Sometimes you just need a quick and easy noodle dish, and these sesame udon noodles are perfect for a quick lunch!
I like to keep frozen udon noodles in the freezer at all times so I can quickly throw together this for lunch or dinner if I’m pressed for time.
The roasted sesame paste adds a nutty, savoury flavour, that’s similar to peanut butter. Black vinegar, roasted sesame paste, and a touch of sweetness are such classic Chinese flavours for noodles. From hot pot dipping sauce, to dumpling sauce, to these tasty sesame udon noodles! It’s no wonder this is such a common and popular flavour combination.
Ingredient Variations and Substitutions
Chinese Sesame Paste
Chinese sesame paste is different from tahini, but you can substitute if you don’t have access to it. The Chinese paste I buy is the Wang Zhihe brand (affiliate link), which I buy from Nations (or any Asian market). It is made with roasted sesame seeds, whereas tahini is made with raw or lightly roasted sesame seeds. The flavour is different, but if you must substitute, you can do that.
A better substitute for this dish would be a smooth natural peanut butter. It wouldn’t be sesame udon noodles, but you would get the same nutty, roasted flavour. In fact, Wang Zhihe brand makes a sesame and peanut butter paste in a similar jar! You can also use a regular peanut butter (like JIF or Kraft), but you might want to reduce the sugar and salt since it already has some added.
Chinese Black Vinegar
Chinese black vinegar, also sometimes called Chinkiang vinegar (affiliate link), is a distinct flavour different from any other vinegar I’ve tried. Jenny Lau from Celestial Peach has an article about it that shares the history and more information about it! It has a sweet yet clean acidic flavour, that cuts through rich ingredients like sesame paste very easily.
If you can’t find this for these sesame udon noodles, you can use another clean tasting acid. Apple cider vinegar, rice vinegar, or white vinegar would probably work. Balsamic vinegar would add its own distinct flavour, but it would also add the sweetness black vinegar delivers. Balsamic vinegar is sweeter than black vinegar though, so maybe cut it with white vinegar.
I’ve had a lot of questions about oliosaccharide, especially since I use it bulgogi and bibimabap. and while this is not very common in traditional Chinese versions of this dish, I really like using it because I find it adds a glossiness to the sauce. You can use other liquid sweeteners like agave, corn syrup, maple syrup, brown rice syrup, or date syrup. I don’t find oliosaccharide to be very sweet though, so adjust your dish’s sweetness as desired.
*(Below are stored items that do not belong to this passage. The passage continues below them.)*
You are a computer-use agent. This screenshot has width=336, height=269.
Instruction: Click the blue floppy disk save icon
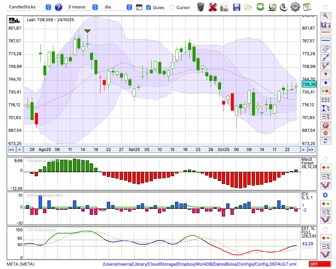(237, 7)
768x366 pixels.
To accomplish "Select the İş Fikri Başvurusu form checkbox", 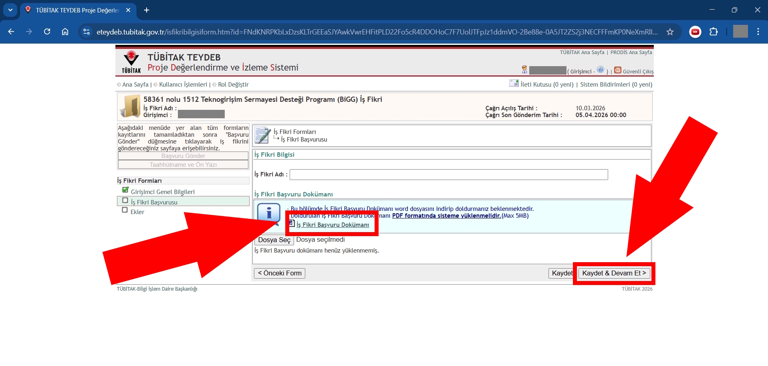I will (125, 200).
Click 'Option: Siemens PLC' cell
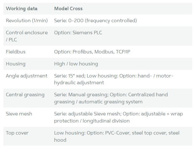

You can also use white sugar and brown sugar, as the residual heat from the hot noodles should dissolve the sugar crystals when you mix the sauce.
- 2 tbsp sesame paste
- 1 tbsp black vinegar
- 1/2 tbsp oliosaccharide or brown sugar
- 1 tbsp toasted sesame oil
- 1 tbsp soy sauce (you can adjust this to your taste, I have been reducing sodium for my household)
- 2 blocks frozen udon noodles
- 2 seitan sausages, sliced into strips (I used kielbasa because that's what I had)
- 1 Japanese cucumber, roughly julienned
- 1 green onion, cut into thirds, then sliced finely lengthwise, then soaked in cold water to curl
- Toasted sesame seeds to garnish
- In a small bowl, prepare your sauce by combining sesame paste, black vinegar, oliosaccharide, toasted sesame oil, and soy sauce and stir well until combined.
- Bring a pot of water to boil, then add your udon noodles and cook according to package instructions. Drain but reserve about 2-3 tbsp of cooking water for the sauce.
- Meanwhile, if making seitan, pan fry the seitan. You can add some oil for extra crispiness.
- Add the prepared sauce to your drained noodles with the 2-3 tbsp of cooking water, and stir well until the noodles are coated.
- Divide into two plates, top with seitan, sliced cucumber, green onion curls, and toasted sesame seeds. Eat immediately.